Wulgarność przedświąteczna

Przed świętami dramatycznie wzrasta liczba przekleństw w szkole. Klną zarówno uczniowie, jak i nauczyciele. Każdego dnia słyszę tyle razy „k…”, „ch…”, „pier…” itp., że mam wrażenie, jakby zbliżało się nie Boże Narodzenie, ale jakiś Szatański Kataklizm.

W zeszłym tygodniu podszedłem do uczniów, którzy raczyli się przekleństwami, i poprosiłem, aby przestali. Chłopcy przeprosili, usprawiedliwili się i obiecali poprawę. Oni przestali, ale zaczęli inni. Epidemia ogarnęła szkoła.

Co do uczniów, to na pewno mają powód – muszą się uczyć. W mojej szkole obowiązuje dziwny przepis, że w grudniu nie można zgłaszać nieprzygotowań. Każdy więc wzywany jest do odpowiedzi i, co normalne w okresie przedświątecznym, dostaje od św.
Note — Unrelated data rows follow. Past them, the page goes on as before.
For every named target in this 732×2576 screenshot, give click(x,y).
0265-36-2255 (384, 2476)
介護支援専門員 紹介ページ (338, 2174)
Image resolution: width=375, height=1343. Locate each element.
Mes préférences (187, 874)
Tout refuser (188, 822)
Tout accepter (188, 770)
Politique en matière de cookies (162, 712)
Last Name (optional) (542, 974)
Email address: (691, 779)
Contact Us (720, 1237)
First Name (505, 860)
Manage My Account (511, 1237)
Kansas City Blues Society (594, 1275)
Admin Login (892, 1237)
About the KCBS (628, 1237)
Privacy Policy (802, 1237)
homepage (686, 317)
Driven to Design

Mikołaja rózgę, czyli jedynkę. Nie ma na to rady. Uczniowie się nie uczą, bo nie mają kiedy, a nauczyciele muszą mieć oceny przed końcem semestru, dlatego pytają każdego, kto się nawinie.

Nauczyciele klną z różnych powodów. Dzisiaj np. rzucamy mięsem, ponieważ musimy uczestniczyć w szkoleniowym posiedzeniu rady pedagogicznej. Zacznie się przed 16.00 i potrwa do późnego wieczora. Z tego powodu moja żona pójdzie na zakupy sama, co mnie tak zdenerwowało, że będę musiał sobie ulżyć mocnym słowem. Po co się szkolić, gdy idą święta?